Luigi Capogrosso,Enrico Fraccaroli,Giulio Petrozziello,Francesco Setti,Samarjit Chakraborty,Franco Fummi,Marco Cristani
Abstract:In the past decade, Deep Neural Networks (DNNs) achieved state-of-the-art performance in a broad range of problems, spanning from object classification and action recognition to smart building and healthcare. The flexibility that makes DNNs such a pervasive technology comes at a price: the computational requirements preclude their deployment on most of the resource-constrained edge devices available today to solve real-time and real-world tasks. This paper introduces a novel approach to address this challenge by combining the concept of predefined sparsity with Split Computing (SC) and Early Exit (EE). In particular, SC aims at splitting a DNN with a part of it deployed on an edge device and the rest on a remote server. Instead, EE allows the system to stop using the remote server and rely solely on the edge device's computation if the answer is already good enough. Specifically, how to apply such a predefined sparsity to a SC and EE paradigm has never been studied. This paper studies this problem and shows how predefined sparsity significantly reduces the computational, storage, and energy burdens during the training and inference phases, regardless of the hardware platform. This makes it a valuable approach for enhancing the performance of SC and EE applications. Experimental results showcase reductions exceeding 4x in storage and computational complexity without compromising performance. The source code is available at <a class="link-external link-https" href="https://github.com/intelligolabs/sparsity_sc_ee" rel="external noopener nofollow">this https URL</a>.
Machine Learning,Computer Vision and Pattern Recognition,Distributed, Parallel, and Cluster Computing
What problem does this paper attempt to address?
The problem that this paper attempts to solve is: how to reduce the computational, storage and energy - consumption burdens of deep neural networks (DNNs) in split computing (SC) and early exit (EE) applications through predefined sparsity, thereby improving the performance of these application scenarios.
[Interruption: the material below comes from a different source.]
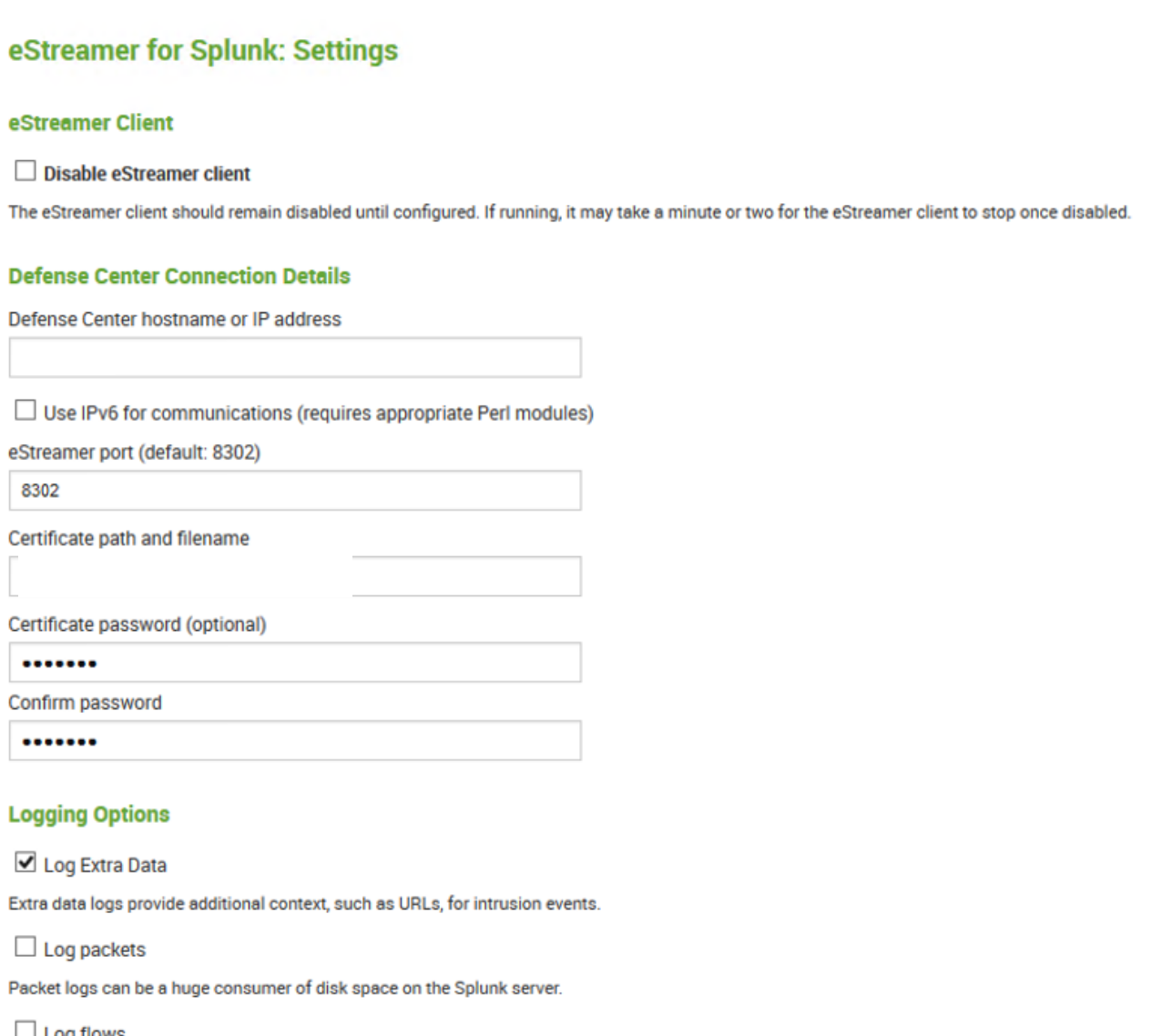The width and height of the screenshot is (1162, 1036).
Task: Click the 'Logging Options' section heading
Action: click(x=89, y=814)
### Background and Motivation
With deep neural networks (DNNs) making remarkable progress in fields such as computer vision, speech recognition, and autonomous driving, the scale and complexity of these models are also increasing continuously. However, this growth has brought huge computational resources and storage requirements, making it very difficult to deploy DNNs on resource - constrained edge devices. Existing solutions are usually to train large - scale DNNs on servers and then perform inference on edge devices. Although this method can achieve real - time tasks, there are still challenges in terms of computational resources, storage and energy consumption.
### Solution
This paper proposes a new method that combines the concepts of predefined sparsity, split computing (SC) and early exit (EE). Specifically:
1. **Predefined Sparsity**: Before training, a preset sparse connection pattern is defined and remains unchanged throughout the training and inference processes. This can be achieved by setting a fixed out - degree and in - degree between each layer, thereby reducing the number of connections.
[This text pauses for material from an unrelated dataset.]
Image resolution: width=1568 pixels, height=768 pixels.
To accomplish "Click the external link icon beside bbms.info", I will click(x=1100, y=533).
2. **Split Computing (SC)**: The DNN is divided into two parts, one part is deployed on the edge device, and the other part is deployed on the remote server. In this way, the low - latency advantage of the edge device and the powerful computing power of the remote server can be utilized.
3. **Early Exit (EE)**: Multiple exit points are inserted in the intermediate layers of the network. If the intermediate results are accurate enough, the computational results of the edge device can be directly used without relying on the remote server.
### Experimental Results
The experimental results show that by applying predefined sparsity, the storage and computational complexity can be significantly reduced without sacrificing performance. Specifically:
- The storage complexity is reduced by more than 4 times.
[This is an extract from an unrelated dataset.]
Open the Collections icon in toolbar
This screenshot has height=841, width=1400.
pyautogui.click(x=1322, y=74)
- The computational complexity is also reduced by more than 4 times.
### Application Scenarios
This paper takes the real - time quality control system in intelligent manufacturing as an example to demonstrate the practical application value of this method. On the production line, the edge device can quickly determine whether the product is defective and temporarily move the suspected defective products to the buffer area. At the same time, the remote device continues to complete the remaining inference tasks and finally determines the quality status of the product.
### Main Contributions
1. A predefined sparsity strategy is proposed, that is, a set of sparse neuron connections is defined before training and remains unchanged throughout the training and inference processes.
2. By removing specific connections, the computational and storage complexity is reduced.
3. This method is applied to split computing (SC) and early exit (EE) scenarios, further improving the application performance.
### Conclusion
This paper effectively solves the computational, storage and energy - consumption problems faced by the deployment of DNNs on edge devices by combining the methods of predefined sparsity, split computing and early exit, providing new ideas for realizing real - time and efficient distributed deep - learning applications.